Exercise → All lines from the one with "BSGE Events (51, 1807)" through the close of the records below are to be set down exactly, and no others.
——
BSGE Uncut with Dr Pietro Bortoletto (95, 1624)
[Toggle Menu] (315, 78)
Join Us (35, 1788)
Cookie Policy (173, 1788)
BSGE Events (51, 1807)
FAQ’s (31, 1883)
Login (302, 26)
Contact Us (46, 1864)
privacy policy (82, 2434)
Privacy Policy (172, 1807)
——
Your solution →
BSGE Events (51, 1807)
FAQ’s (31, 1883)
Login (302, 26)
Contact Us (46, 1864)
privacy policy (82, 2434)
Privacy Policy (172, 1807)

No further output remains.